Aunque el hecho de que no sea natural no implica que sea antinatural o contrario a nuestra
condición humana. Sólo digo que es un efecto o consecuencia de la acción de los hombres,
cuya naturaleza es la de un ser esencialmente político. La democracia exige, en definitiva,
una definición subjetiva, supone opciones de valor, un referente normativo de ideales y
aspiraciones. Así pues, si determinadas condiciones pueden lograr «desnaturalizarla», por
tal desnaturalización habrá que entender otra cosa que no presuponga la idea de que la
democracia es algo fijo o la búsqueda de un a priori. Propongo llamar a este fenómeno de
desnaturalización simplemente desvirtuamiento: lo que deja de ser virtud o lo que pierde
sus propiedades, sus excelencias o virtualidades.
Planteadas así las cosas, queda más claro el efecto negativo que determinadas
condiciones; pueden producir en la democracia. Este desvirtuamiento se da, al menos,
cuando se presentan las siguientes circunstancias: a) cuando las prácticas democráticas
se alejan de los ideales, valores y fines específicos de la democracia (libertad e igualdad);
y b) cuando las prácticas democráticas presuponen un modelo de democracia en que se
confunden los planos de lo real y de lo realista. Es decir, cuando de la constatación de que
la evolución política lleva a un modelo específico de democracia, se pasa sin más a
considerar que, pese a todas sus imperfecciones, tal modelo es el único capaz de hacer
viable la democracia, rechazando por tanto la validez de cualquier otro. Esta última
circunstancia conlleva una sustitución del deber ser por el ser. Con ello se desvirtúa la
democracia, al incrementarse la distancia entre la democracia ideal y la democracia real.

--- --- ---

__Desafíos__
[1] Renombra "Instruction" como "Command" en el tramo del listado que va desde su inicio hasta la línea que contiene "Open the exhausted", ambas incluidas. Reproduce solo ese tramo, sin ningún otro cambio.
[2] Prosigue el fragmento sobre el desvirtuamiento de la democracia a partir de su última oración.
El fragmento y el listado son materiales independientes entre sí.

Registros de localización de palabras y elementos:
--- --- ---

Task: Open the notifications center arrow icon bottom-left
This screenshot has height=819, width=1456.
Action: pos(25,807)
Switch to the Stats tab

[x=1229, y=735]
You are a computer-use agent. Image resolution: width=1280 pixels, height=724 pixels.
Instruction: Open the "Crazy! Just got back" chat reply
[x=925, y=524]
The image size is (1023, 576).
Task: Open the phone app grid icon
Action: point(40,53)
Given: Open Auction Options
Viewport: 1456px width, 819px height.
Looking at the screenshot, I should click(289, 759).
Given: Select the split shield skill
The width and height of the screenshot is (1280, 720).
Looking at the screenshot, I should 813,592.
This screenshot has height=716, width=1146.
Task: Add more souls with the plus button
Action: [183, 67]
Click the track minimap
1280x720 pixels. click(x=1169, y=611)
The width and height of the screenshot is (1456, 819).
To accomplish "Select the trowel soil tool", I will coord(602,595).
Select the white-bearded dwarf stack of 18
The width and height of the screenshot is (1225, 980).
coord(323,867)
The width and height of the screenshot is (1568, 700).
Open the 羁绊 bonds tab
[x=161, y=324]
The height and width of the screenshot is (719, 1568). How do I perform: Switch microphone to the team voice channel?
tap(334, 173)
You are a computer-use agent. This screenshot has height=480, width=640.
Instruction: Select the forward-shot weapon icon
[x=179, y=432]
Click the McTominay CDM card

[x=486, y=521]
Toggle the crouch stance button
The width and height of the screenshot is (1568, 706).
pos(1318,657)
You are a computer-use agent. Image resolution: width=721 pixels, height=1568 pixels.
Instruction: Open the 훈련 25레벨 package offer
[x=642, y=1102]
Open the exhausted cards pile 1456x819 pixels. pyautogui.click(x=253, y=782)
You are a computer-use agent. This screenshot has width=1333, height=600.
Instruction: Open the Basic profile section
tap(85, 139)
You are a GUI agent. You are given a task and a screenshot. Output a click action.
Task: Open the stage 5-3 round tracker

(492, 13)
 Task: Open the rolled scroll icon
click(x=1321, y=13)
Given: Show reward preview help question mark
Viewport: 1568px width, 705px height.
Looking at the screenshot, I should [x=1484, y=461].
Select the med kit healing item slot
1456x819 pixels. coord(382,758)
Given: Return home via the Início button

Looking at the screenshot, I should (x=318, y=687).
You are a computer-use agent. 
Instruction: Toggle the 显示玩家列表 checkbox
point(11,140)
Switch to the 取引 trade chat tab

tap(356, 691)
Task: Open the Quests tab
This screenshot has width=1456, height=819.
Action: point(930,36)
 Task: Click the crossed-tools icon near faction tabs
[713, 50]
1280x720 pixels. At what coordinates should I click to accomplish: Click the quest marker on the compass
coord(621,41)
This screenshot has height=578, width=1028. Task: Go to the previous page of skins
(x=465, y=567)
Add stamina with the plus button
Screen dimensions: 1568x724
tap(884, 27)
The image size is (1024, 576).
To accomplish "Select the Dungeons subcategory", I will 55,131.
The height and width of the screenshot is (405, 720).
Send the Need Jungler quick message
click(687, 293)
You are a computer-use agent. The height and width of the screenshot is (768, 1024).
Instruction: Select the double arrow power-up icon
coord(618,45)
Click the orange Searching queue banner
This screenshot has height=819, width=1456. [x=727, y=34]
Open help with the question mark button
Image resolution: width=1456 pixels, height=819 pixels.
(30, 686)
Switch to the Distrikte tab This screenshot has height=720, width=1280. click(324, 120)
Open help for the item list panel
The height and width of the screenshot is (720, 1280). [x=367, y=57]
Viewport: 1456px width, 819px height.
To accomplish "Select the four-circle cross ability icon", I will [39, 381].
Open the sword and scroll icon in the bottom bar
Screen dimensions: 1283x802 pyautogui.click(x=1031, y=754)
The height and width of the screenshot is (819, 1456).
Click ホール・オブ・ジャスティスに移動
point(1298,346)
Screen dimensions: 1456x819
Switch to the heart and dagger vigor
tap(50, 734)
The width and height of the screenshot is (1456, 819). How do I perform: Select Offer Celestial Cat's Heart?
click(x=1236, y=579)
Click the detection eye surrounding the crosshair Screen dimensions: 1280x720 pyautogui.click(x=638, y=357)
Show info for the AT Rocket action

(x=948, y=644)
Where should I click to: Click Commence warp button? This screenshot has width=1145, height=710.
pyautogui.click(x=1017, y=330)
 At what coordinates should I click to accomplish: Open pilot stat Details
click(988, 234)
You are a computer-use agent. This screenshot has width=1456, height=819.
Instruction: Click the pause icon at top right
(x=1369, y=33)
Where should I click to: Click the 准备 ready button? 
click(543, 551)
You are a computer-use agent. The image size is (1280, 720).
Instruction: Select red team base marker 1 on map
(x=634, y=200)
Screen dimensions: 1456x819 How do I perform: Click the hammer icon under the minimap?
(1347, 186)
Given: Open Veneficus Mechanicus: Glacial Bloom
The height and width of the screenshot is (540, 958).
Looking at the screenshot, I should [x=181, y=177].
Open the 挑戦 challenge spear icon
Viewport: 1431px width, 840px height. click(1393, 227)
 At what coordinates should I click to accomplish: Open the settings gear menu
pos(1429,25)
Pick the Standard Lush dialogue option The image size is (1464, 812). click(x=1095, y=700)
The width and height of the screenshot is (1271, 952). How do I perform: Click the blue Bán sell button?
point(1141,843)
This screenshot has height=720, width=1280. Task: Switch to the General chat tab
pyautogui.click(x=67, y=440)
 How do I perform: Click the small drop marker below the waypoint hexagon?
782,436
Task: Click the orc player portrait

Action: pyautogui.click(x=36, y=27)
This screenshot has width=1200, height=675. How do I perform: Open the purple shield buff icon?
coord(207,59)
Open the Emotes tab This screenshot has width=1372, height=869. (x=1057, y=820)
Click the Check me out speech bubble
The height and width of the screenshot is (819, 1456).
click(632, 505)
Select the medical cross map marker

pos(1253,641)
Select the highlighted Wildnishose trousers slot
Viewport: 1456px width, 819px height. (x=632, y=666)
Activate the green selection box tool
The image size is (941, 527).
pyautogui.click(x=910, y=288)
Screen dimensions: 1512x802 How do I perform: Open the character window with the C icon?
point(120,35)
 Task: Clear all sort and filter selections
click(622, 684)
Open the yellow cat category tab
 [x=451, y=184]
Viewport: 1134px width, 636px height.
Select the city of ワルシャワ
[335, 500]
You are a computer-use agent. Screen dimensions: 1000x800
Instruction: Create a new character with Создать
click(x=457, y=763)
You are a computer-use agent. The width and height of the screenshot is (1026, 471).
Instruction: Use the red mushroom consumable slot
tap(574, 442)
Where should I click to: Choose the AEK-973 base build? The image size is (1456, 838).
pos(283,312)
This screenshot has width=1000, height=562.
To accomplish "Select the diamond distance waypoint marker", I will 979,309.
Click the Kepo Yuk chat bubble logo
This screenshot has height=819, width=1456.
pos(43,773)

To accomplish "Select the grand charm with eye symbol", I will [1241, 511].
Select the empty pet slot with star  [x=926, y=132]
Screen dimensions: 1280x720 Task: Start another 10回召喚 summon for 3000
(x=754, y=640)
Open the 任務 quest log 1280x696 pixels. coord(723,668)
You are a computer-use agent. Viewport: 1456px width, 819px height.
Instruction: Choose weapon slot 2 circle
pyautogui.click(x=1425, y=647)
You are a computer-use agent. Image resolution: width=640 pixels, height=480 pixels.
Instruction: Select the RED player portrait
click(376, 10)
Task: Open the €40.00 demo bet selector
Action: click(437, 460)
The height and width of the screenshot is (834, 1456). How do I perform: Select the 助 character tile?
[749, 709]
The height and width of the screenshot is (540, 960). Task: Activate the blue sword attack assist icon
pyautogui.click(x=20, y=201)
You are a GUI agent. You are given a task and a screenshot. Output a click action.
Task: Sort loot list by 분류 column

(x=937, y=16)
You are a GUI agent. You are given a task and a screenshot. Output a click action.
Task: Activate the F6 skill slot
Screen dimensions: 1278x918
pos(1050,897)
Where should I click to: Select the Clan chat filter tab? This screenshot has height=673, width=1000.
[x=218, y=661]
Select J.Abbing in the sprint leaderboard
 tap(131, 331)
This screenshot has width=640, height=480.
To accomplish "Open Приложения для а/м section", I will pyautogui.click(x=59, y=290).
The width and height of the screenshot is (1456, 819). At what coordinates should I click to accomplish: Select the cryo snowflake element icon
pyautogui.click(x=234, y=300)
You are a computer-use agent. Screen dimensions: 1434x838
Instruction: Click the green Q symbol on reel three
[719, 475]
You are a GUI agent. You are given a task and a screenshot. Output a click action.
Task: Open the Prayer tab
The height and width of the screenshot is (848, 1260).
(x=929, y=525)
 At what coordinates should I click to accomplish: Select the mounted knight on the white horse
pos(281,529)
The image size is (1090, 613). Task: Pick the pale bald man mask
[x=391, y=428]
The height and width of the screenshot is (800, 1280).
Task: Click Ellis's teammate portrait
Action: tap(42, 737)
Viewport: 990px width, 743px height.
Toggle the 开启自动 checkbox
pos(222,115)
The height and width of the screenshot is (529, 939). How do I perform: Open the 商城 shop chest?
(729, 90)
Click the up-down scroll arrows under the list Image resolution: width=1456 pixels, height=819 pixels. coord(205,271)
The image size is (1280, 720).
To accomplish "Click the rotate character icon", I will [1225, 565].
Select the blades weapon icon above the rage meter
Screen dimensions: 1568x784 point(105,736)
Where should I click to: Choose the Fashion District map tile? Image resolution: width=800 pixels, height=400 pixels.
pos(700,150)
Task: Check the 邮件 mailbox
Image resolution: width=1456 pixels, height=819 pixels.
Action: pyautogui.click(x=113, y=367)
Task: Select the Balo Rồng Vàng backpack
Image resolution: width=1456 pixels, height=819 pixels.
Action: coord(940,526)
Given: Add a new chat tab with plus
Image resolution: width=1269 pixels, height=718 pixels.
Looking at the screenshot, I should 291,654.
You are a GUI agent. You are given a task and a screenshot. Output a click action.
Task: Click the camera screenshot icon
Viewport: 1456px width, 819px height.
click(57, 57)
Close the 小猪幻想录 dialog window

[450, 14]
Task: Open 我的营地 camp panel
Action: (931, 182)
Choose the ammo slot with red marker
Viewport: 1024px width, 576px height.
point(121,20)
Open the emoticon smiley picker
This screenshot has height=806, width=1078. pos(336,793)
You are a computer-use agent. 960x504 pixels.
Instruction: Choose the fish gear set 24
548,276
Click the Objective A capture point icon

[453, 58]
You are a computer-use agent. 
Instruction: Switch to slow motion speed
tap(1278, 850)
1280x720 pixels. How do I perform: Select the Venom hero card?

--- --- ---

__Respuestas en orden__
[1]
Task: Open the notifications center arrow icon bottom-left
This screenshot has height=819, width=1456.
Action: pos(25,807)
Switch to the Stats tab

[x=1229, y=735]
You are a computer-use agent. Image resolution: width=1280 pixels, height=724 pixels.
Command: Open the "Crazy! Just got back" chat reply
[x=925, y=524]
The image size is (1023, 576).
Task: Open the phone app grid icon
Action: point(40,53)
Given: Open Auction Options
Viewport: 1456px width, 819px height.
Looking at the screenshot, I should click(289, 759).
Given: Select the split shield skill
The width and height of the screenshot is (1280, 720).
Looking at the screenshot, I should 813,592.
This screenshot has height=716, width=1146.
Task: Add more souls with the plus button
Action: [183, 67]
Click the track minimap
1280x720 pixels. click(x=1169, y=611)
The width and height of the screenshot is (1456, 819).
To accomplish "Select the trowel soil tool", I will coord(602,595).
Select the white-bearded dwarf stack of 18
The width and height of the screenshot is (1225, 980).
coord(323,867)
The width and height of the screenshot is (1568, 700).
Open the 羁绊 bonds tab
[x=161, y=324]
The height and width of the screenshot is (719, 1568). How do I perform: Switch microphone to the team voice channel?
tap(334, 173)
You are a computer-use agent. This screenshot has height=480, width=640.
Command: Select the forward-shot weapon icon
[x=179, y=432]
Click the McTominay CDM card

[x=486, y=521]
Toggle the crouch stance button
The width and height of the screenshot is (1568, 706).
pos(1318,657)
You are a computer-use agent. Image resolution: width=721 pixels, height=1568 pixels.
Command: Open the 훈련 25레벨 package offer
[x=642, y=1102]
Open the exhausted cards pile 1456x819 pixels. pyautogui.click(x=253, y=782)

[2]
Este aumento de distancia produce un auténtico resquebrajamiento de la democracia, e
ignora hasta qué punto no hay democracia real sin un sistema de fines, de valores y de
ideales, esto es, sin un marco de referencia ético-político. Posiblemente nunca alcancemos
tales fines y valores. Pero es precisamente la tensión que produce su búsqueda la que nos
acerca a la democracia ideal, el elemento indispensable de su perfeccionamiento y
fortalecimiento. Como dice Jáuregui: «No cabe una democracia sin postulados ético-
políticos, por utópica que resulte su consecución. El logro del ideal democrático resulta tan
imposible como imprescindible su búsqueda permanente». Y es justamente esta conexión
entre imposibilidad e imprescindibilidad, acota este autor, «lo que debe definir la relación
entre el ideal democrático y la democracia real». De acuerdo con estos argumentos,
podemos preguntarnos por los principios fundamentales, o condiciones necesarias, de
una democracia que atienda a la conexión referida.
Según Alain Touraine tales elementos son: a) representatividad de los gobernantes; b)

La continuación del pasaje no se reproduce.